I got in touch with Rachana Bhattarai, BVSc&AH, MS, PhD, CIC, a Healthcare-Associated Infections Epidemiologist, Office of Infectious Disease Services of the Arizona Department of Health Services and was able to talk to her regarding steps to promote antibiotic stewardship in long term care facilities. She states that the Arizona Department of Health Services have been partnering with an antimicrobial stewardship expert from the University of Arizona and using research to find ways in promoting better approaches to eradicate antibiotic resistance in long term care facilities. In addition, the organization have been educating healthcare facilities about antibiotic stewardship through flyers and constant communication. Moreover, the organization has been analyzing current antibiotic susceptibility patterns and prescribing practices in Arizona and promoting antibiotic awareness campaigns. In addition, AZ DHS implements that diagnosing health care provider or an administrator of a health care institution transferring a case with active infection of a bacterial disease, for which the agent is known to be a multidrug-resistant organism, to another health care provider or health care institution or to a correctional facility shall, either personally or through a representative, ensure that the receiving health care provider, health care institution, or correctional facility is informed that the patient is infected with a multidrug-resistant organism. This may be through a phone conference, email or other communication means.

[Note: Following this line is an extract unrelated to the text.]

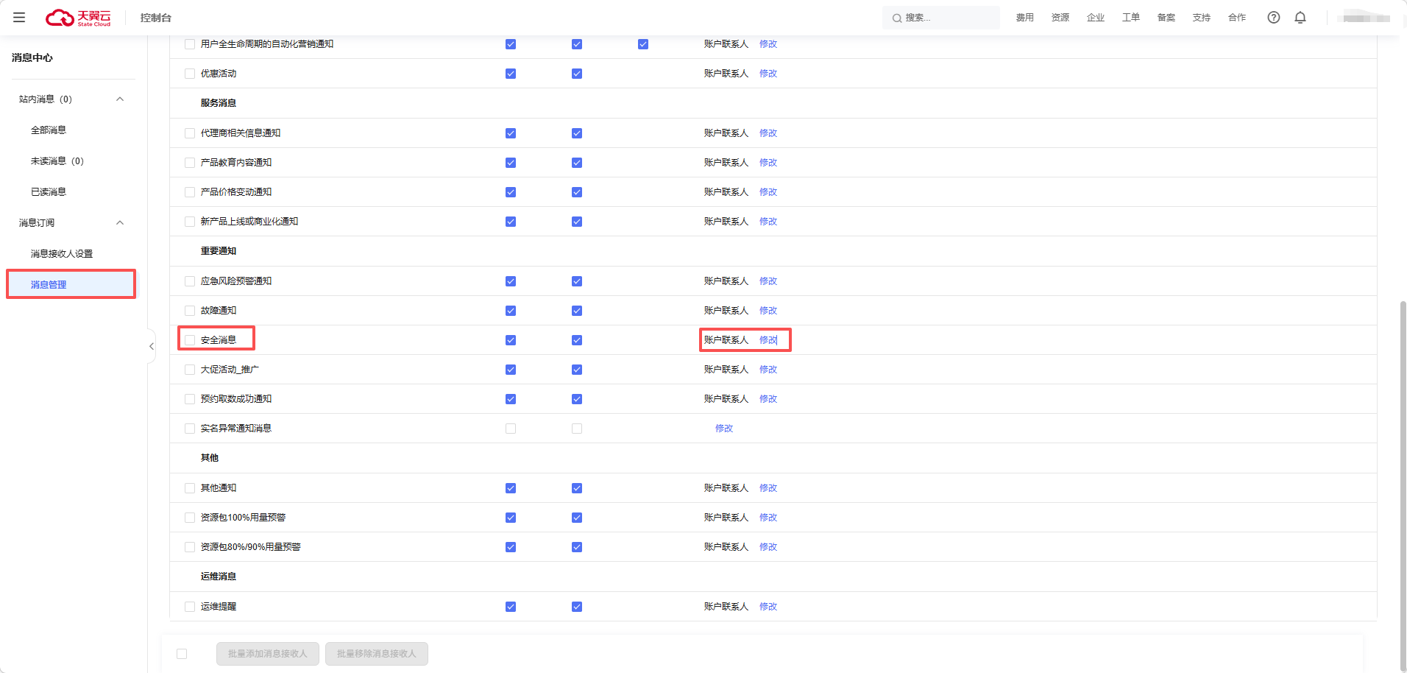The height and width of the screenshot is (673, 1407).
Task: Open the hamburger navigation menu
Action: click(x=19, y=18)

At this day and age, technology has made our lives better and easier. Nevertheless, there are benefits and drawbacks in using it. As the drivers of technology, humans are always working hard to make changes and advance this system. If we try to look back to the core goal, which is to deliver safe and quality care, we can use technology and innovation to avoid errors and promote better quality of life and patient satisfaction.
References
Mcbride, S., & Tietze, M. (2018). Nursing Informatics for the Advanced practice nurse, Second edition: Patient safety, quality, outcomes, and interprofessionalism. New York: Springer Publishing Company.
Patterson, L., Maguire, A., Cardwell, C., Kee, F., Hughes, C., Geoghegan, L. . . O’Reilly, D. (2019). Evidence of a care home effect on antibiotic prescribing for those that transition into a care home: A national data linkage study. Epidemiology and Infection, 147, Epidemiology and Infection, 2019, Vol.147.